Every data question has a natural visual form. Comparing categories? Bars. Tracking change over time? Lines. Showing proportions of a whole that really are a whole? A donut, not a pie. If you find yourself reaching for a 3D exploded pie, stop, take a breath, and draw a bar chart.

  1. Define the objective — one sentence, one reader.
  2. Identify the data type — categorical, time series, distribution, relationship.
  3. Consider the audience — exec skim, analyst deep-dive, customer summary.
  4. Choose the chart that answers the question with the least ink.
  5. Refine — strip anything that isn't serving the answer.

Build clear visual hierarchies

The eye lands somewhere first. Your job is to decide where. Bold the headline number, quiet the gridlines, pick one accent color for the thing that matters and leave everything else in grayscale. Hierarchy is the difference between a chart and a decoration.

Memorable, not misleading

Memorability is good. Distorting to be memorable is not. Keep the axis starting at zero for bar charts. Use annotations to point out what matters. Pick a palette that works for the roughly 4.5% of viewers who see color differently.

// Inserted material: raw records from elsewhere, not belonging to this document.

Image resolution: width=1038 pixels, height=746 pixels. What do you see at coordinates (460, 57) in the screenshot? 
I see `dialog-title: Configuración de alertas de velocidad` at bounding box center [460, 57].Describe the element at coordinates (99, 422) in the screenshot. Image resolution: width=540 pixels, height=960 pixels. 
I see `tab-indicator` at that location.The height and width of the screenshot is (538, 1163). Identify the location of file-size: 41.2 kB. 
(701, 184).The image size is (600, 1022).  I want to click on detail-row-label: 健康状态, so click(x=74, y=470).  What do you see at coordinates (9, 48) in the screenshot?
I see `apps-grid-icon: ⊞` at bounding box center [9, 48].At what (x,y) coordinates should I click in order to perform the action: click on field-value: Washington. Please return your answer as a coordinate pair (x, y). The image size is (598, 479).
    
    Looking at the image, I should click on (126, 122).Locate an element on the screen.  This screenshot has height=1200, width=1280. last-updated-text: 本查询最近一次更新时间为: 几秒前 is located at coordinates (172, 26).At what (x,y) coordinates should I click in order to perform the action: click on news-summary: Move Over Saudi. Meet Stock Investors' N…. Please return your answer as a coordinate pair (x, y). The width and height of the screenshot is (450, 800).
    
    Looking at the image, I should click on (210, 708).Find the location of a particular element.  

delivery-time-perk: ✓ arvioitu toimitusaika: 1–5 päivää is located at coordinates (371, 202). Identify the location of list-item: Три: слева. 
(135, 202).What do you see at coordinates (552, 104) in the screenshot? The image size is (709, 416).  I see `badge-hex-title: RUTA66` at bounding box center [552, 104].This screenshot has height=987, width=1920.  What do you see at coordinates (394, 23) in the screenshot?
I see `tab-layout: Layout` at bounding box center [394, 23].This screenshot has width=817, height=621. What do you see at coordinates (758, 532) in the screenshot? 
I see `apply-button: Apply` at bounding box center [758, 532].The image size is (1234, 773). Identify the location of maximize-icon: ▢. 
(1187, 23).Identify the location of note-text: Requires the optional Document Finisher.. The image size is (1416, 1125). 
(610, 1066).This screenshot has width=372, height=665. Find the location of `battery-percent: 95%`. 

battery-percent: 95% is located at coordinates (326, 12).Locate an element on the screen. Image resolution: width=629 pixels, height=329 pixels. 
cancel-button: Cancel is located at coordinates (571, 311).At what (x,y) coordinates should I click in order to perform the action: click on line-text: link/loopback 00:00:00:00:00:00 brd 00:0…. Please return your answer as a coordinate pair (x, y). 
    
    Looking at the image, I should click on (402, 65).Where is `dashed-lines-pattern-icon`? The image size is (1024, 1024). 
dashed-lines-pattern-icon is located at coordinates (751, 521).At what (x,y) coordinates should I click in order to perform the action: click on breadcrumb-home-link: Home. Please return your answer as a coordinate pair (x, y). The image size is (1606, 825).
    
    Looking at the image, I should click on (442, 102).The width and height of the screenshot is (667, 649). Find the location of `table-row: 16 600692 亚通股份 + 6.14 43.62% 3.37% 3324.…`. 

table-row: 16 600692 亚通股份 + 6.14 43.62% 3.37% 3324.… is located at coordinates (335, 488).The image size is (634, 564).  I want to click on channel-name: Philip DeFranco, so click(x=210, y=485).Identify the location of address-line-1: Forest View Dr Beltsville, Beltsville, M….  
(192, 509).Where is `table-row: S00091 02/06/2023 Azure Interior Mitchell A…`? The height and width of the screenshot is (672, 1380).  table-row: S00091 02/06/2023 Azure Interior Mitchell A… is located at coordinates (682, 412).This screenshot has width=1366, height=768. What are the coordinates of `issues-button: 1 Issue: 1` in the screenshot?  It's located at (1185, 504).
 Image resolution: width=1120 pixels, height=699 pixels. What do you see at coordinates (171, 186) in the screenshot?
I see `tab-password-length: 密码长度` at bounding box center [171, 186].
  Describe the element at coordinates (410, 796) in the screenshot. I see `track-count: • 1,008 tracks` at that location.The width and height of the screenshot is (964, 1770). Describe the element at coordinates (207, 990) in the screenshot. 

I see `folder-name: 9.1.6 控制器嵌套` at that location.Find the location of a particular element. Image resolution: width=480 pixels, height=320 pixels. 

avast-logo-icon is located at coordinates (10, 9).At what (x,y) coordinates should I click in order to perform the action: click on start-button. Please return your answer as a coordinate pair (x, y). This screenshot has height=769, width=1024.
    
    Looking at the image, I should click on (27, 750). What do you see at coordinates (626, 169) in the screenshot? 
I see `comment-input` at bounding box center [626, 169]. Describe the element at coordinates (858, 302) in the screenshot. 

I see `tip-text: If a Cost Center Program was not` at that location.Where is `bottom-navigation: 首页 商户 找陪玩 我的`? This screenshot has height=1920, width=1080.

If you remove the chart and the takeaway is still clear from the title and annotations, you have designed it right.

Scale the strategy

  • Write a one-page style guide: fonts, palette, date format.
  • Turn recurring chart types into reusable templates.
  • Ship a weekly review — charts rot silently when nobody is watching.

Advanced techniques for complex stories

When a single chart cannot carry the story, reach for the format that can: dashboards for multi-metric states, small multiples for comparing the same chart across slices, Sankey for flows, network graphs for relationships. Match the technique to the question, not the other way around.

Key implementation steps

  1. Define objectives before opening any tool.
  2. Select tools that match your team's workflow, not someone else's.
  3. Roll out in phases — one dashboard at a time.
  4. Build a culture of data literacy — charts are only as strong as the readers.
  5. Monitor, iterate, retire charts that nobody reads.

Data Jumbo exists to execute these principles inside Notion. The principles themselves are older than any tool, and they'll outlast every tool too. Start with the question, design for the reader, and the chart follows.